▶ [DATASET RECORDS]
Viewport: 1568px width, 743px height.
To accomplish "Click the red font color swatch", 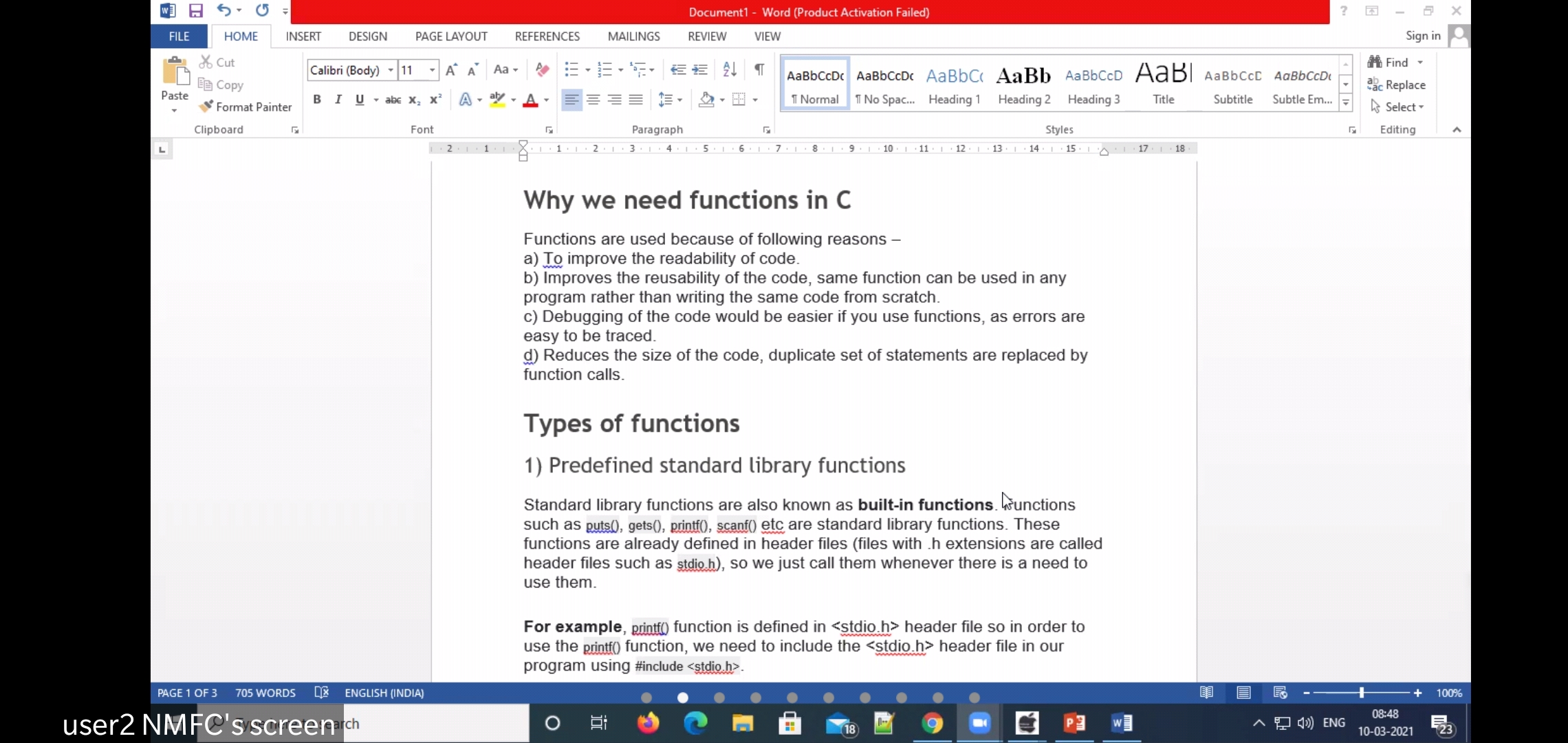I will pos(530,100).
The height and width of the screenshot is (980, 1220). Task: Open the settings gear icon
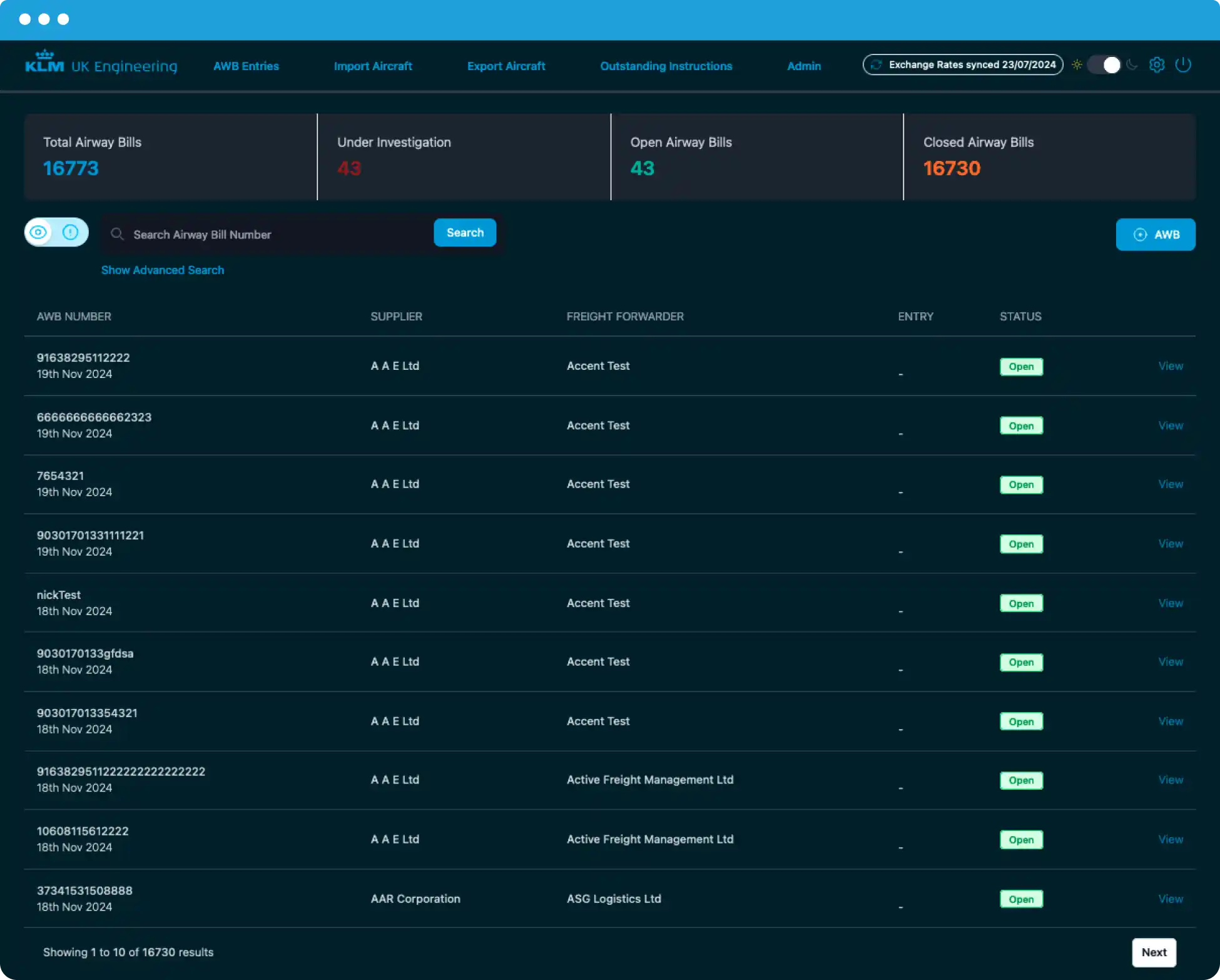pos(1157,64)
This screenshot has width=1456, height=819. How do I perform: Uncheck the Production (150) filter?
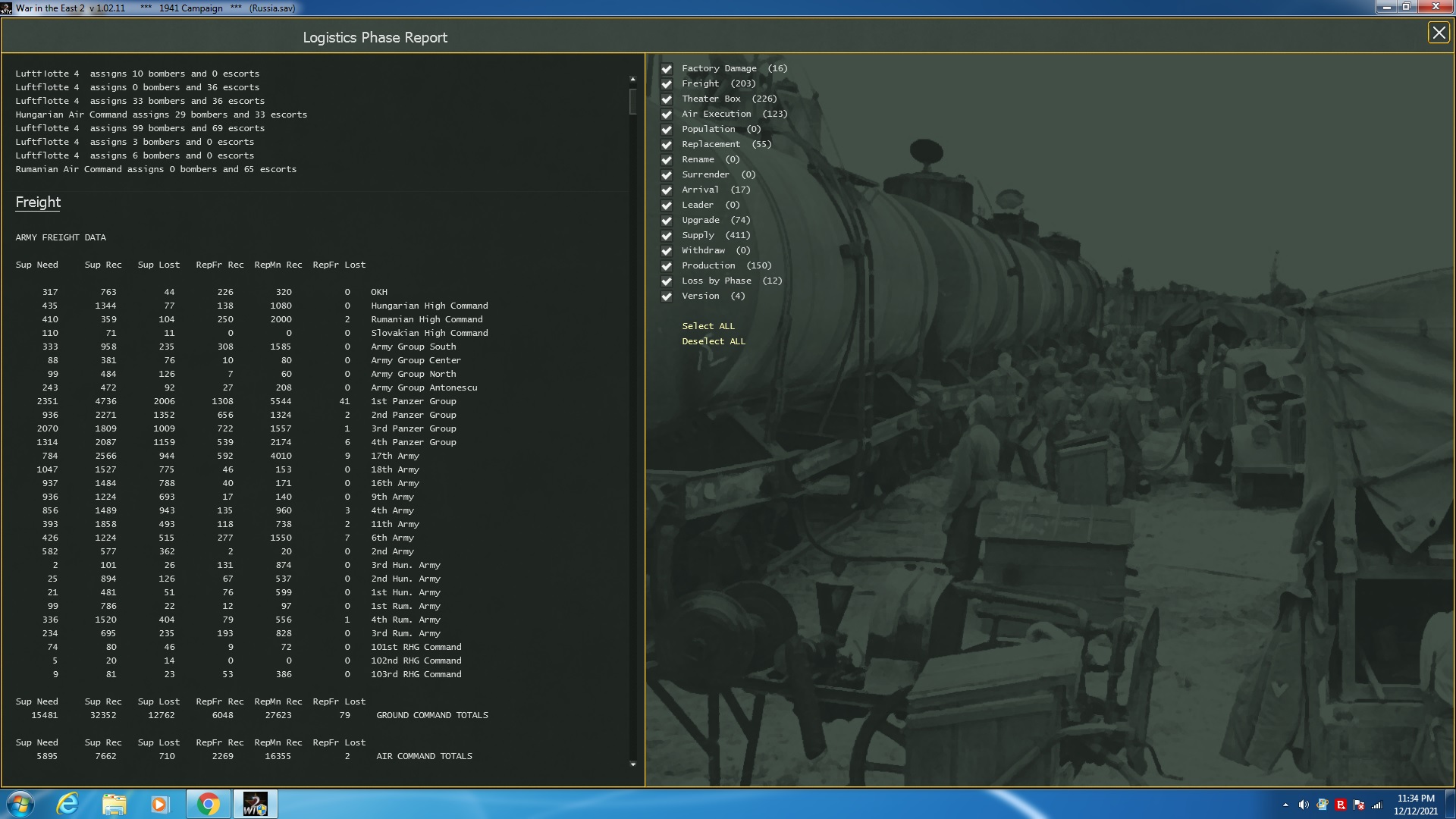(x=667, y=265)
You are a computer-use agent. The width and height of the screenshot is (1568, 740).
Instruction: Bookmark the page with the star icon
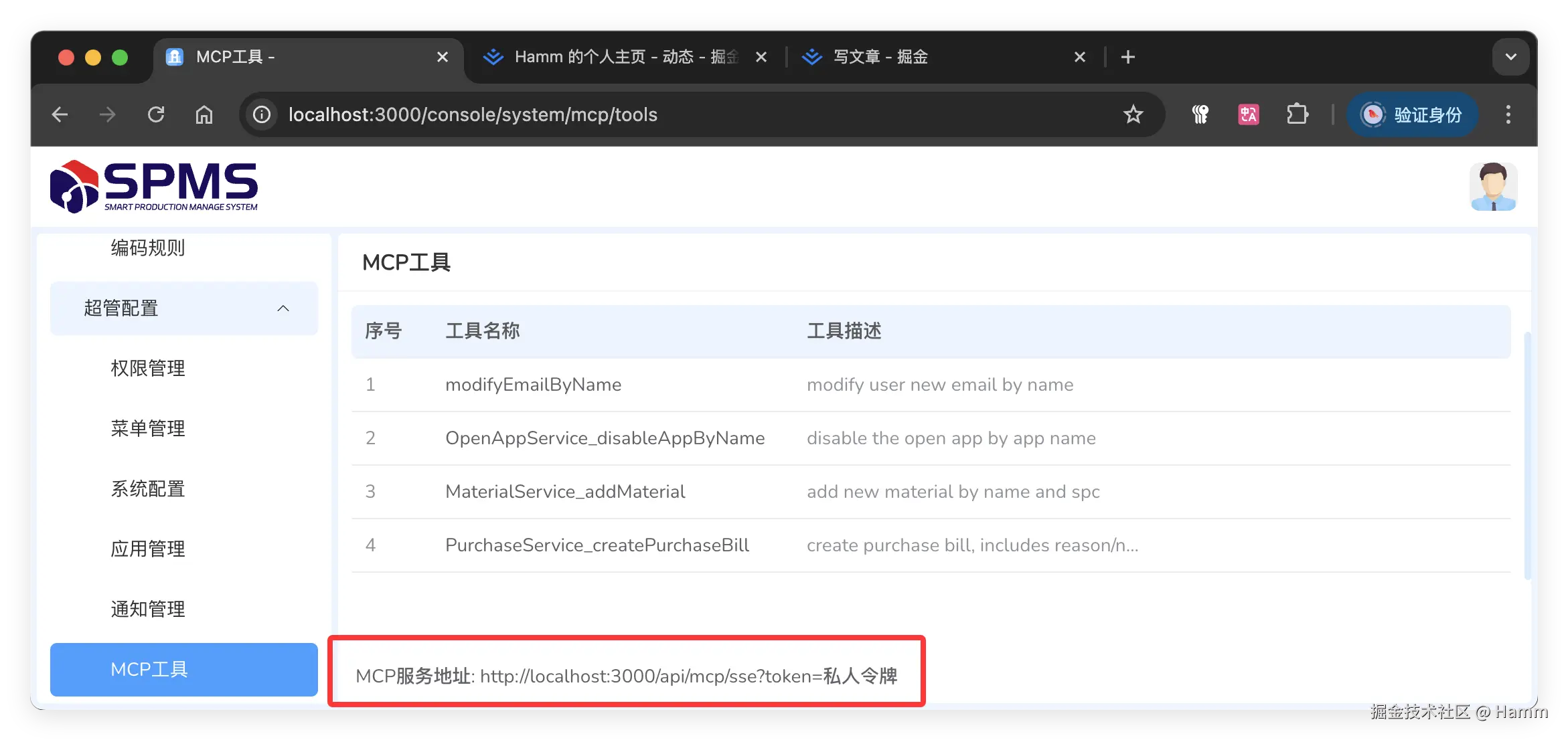tap(1133, 114)
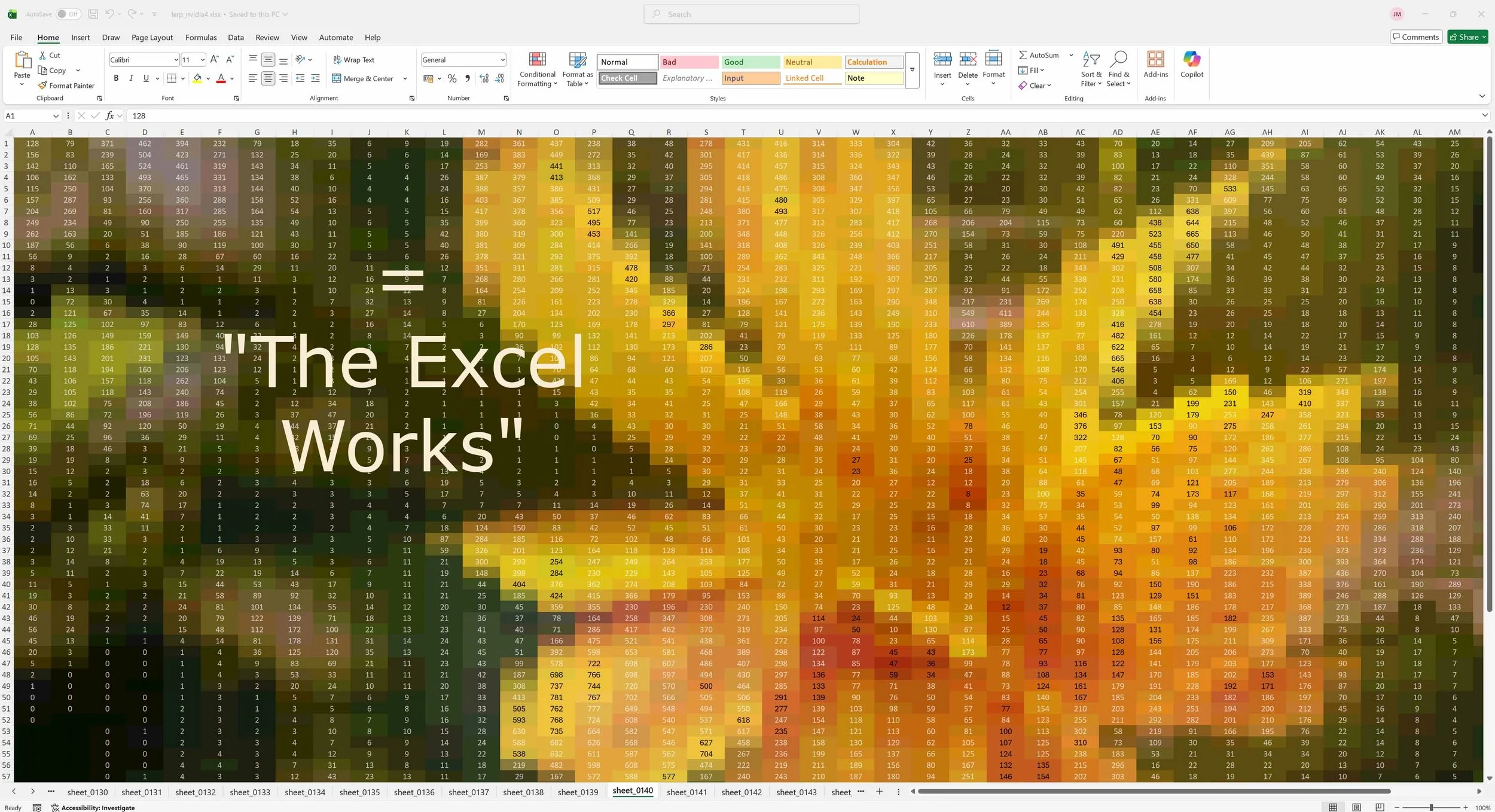
Task: Click into the Name Box showing A1
Action: [27, 115]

▶ [WHAT THE TASK REQUIRES]
Exactly restate the lines from the one holding "This screenshot has" to the final line of the records above, including both and excluding pictures.

▶ [ANSWER AREA]
This screenshot has width=1456, height=819. How do I perform: Uncheck the Production (150) filter?
(x=667, y=265)
You are a computer-use agent. The width and height of the screenshot is (1568, 740).
Instruction: Bookmark the page with the star icon
tap(1133, 114)
Task: Click into the Name Box showing A1
Action: [27, 115]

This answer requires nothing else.